Tuesday, February 22, 2011

Klout: How "Influential" Are You, Doctor?

I stumbled across Klout.com recently, thanks to an tweet by the well-respected web strategist and industry analyst at the Altimeter Group, Jeremiah Owyang. Needless to say, it's not a place doctors venture much.

But I found the site, and it's potential to characterize physician's on-line influence, interesting.

It works by giving people on Twitter and Facebook a "score", influenced by the lists that people are on, the number of original "tweets," number of times things are re-tweeted by others, and so on and then uses the metrics to classify the type and influence of the individual using social media. I suppose an analogy might be that its like looking at a bunch of personality tests to understand the type of person you're following.

So I looked into the scores and characteristics of a few physician bloggers. The results were interesting.

Yours truly gave a meager "Klout score" of 48 at the time of this writing and was classified as a "Specialist."

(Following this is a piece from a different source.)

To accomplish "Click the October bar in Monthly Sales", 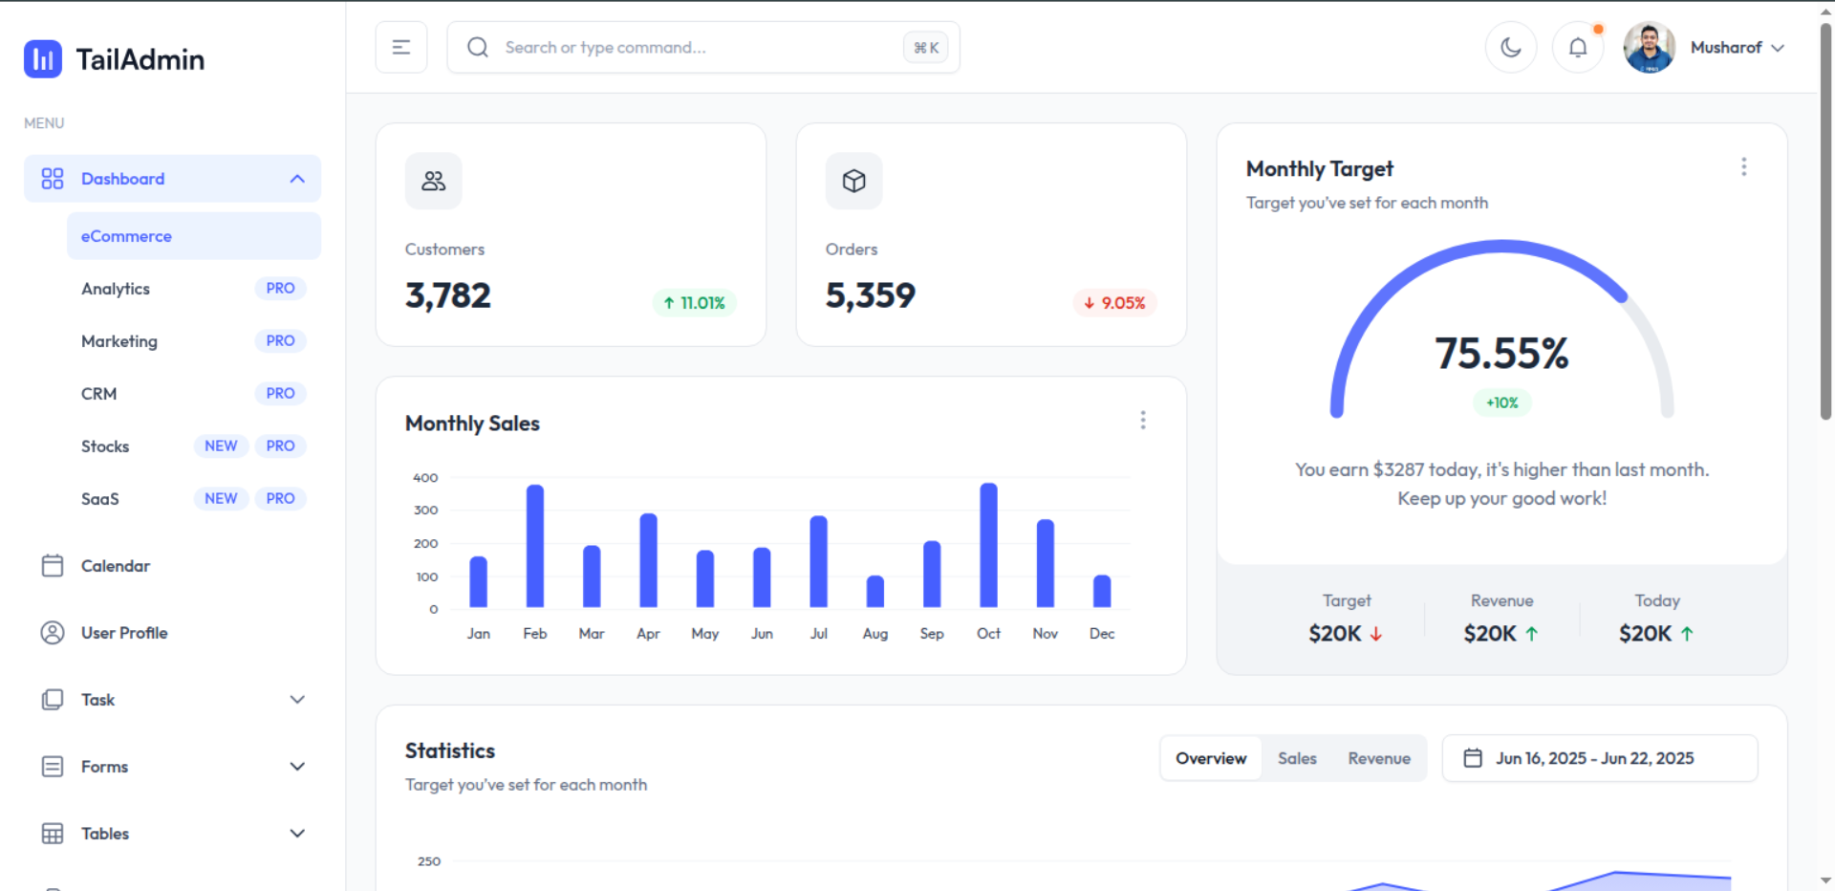I will click(x=988, y=545).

Kevin Pho, MD is a "Thought Leader" with a score of 69.

Grunt Doc, an ER doctor and long-time blogger is a "Thought Leader", too, but has a score of 38.

Doctor Anonymous is an "Explorer" with a Klout score of 50.

Ramona Bates, MD - a plastic surgeon - is a "Specialist" too with a score of 54.

Happy Hospitalist has a Klout Score of 24, but is considered a Thought Leader, too.

(You can check your "score" and inflence type with a twitter account and then enter it here.)
By the way, I have no commercial relationship with this website, but I found the concept intriguing for doctors as we enter the new internet age of social media. Certainly this is not the only site that purports to measure the influence of someone on social media (see Peerindex, for instance), but it was interesting to see it's accuracy in determining these few individual's influence on the internet based on their content tweeted.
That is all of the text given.